Anachroniques contemporaines

L'ère du mépris

Des copains de longue date ont coutume de se retrouver en grande tablée au bistrot. De là, avec minutie, impertinence, et un brin de cruauté qu’alimente une solide mauvaise foi, ils commentent les affaires de la ville et du monde. Rien ne leur échappe et, quand ils s’engagent à dresser le portrait de l’année qui vient de finir, leur programme est bigrement chargé.  Rien n’a manqué à 2019 qui ne justifie de puissants accents de pessimisme, de fatalisme, d’exaspération… : valeurs bafouées (ah ! les banlieues territoires perdus de la République) ; modèle social obstinément déconstruit (ah ! les retraites) ; institutions en jachère (ah ! l’école, l’hôpital, la justice) ; puits sans fond des victimes en souffrance qui réclament écoute et respect (ah ! la libération de la parole des femmes ;  la maltraitance animale ; les minorités ; les oubliés de l’Histoire ; les exilés de la guerre, de la misère, du climat…) 

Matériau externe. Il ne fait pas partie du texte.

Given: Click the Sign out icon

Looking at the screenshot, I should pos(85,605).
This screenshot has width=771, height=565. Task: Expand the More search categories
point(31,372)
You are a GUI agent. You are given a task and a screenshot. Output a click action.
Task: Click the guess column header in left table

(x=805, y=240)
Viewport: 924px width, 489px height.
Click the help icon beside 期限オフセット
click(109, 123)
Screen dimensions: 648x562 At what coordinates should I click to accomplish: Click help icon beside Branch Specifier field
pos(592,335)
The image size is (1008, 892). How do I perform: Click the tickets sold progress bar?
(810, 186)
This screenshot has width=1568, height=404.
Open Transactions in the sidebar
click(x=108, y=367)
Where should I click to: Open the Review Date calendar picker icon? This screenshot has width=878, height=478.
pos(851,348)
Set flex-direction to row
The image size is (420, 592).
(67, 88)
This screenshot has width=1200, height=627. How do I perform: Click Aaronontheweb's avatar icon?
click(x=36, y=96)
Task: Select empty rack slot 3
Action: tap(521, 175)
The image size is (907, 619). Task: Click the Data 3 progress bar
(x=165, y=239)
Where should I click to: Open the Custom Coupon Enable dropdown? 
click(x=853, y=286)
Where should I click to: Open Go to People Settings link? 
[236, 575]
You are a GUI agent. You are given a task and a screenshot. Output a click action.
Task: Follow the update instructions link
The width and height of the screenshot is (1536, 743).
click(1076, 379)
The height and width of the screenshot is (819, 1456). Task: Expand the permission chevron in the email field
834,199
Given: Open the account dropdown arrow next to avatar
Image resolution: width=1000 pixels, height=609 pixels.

Pour dire tout cela, il faut des mots, des mots forts, et ils abondent. Autour de la table, nos amis entament alors la valse des qualificatifs dépréciatifs largement inspirés de la rhétorique de Donald Trump : « C’est stupéfiant, scandaleux, détestable, mortel, impensable, hideux, atroce, immonde… » Puis, ils en viennent à la cueillette des expressions qui ont fait mouche dans le discours du monde de la politique ou des médias. Il y a des néologismes, des trouvailles voire des retrouvailles (ces mots oubliés qui remontent à la surface), les officialisés (par leur entrée au Petit Larousse). Et, dans ceux-là, ils vont n’en retenir qu’un, un seul, qui plus que tous les autres semble symboliser notre actualité. Ce mot n’est pas le plus étonnant, ni le plus spectaculaire. Il fait même partie des mots très dérisoires qui vivent leur vie cachée tant on hésite la plupart du temps à les employer. Oui, mais voilà, en 2019, le « mépris » a été le mot à la mode. Il a vécu son année de gloire. Il n’y a pas eu de mouvement social, de revendication, d’accident, de drame humain, écologique ou technologique, sans que, devant les caméras de télévision, quelqu’un, pour exprimer son désarroi ne déclare : « On nous méprise… Je suis méprisé… Comme réponse, je n’ai obtenu que du mépris… Le président ne s’est pas déplacé, il a dépêché n’importe quel sous-secrétaire d’Etat : il nous méprise… » 
Bien entendu, ce qui donne sa valeur nouvelle au « mépris », c’est la puissance supposée de celui qui l’incarne. Car, pour qu’il y ait des « méprisés », il faut bien un « mépriseur ». Et Emmanuel Macron se trouve désigné comme unique dépositaire de cette mission vertigineuse qui consiste, sans relâche, à humilier à tour de rôle toutes les populations du pays.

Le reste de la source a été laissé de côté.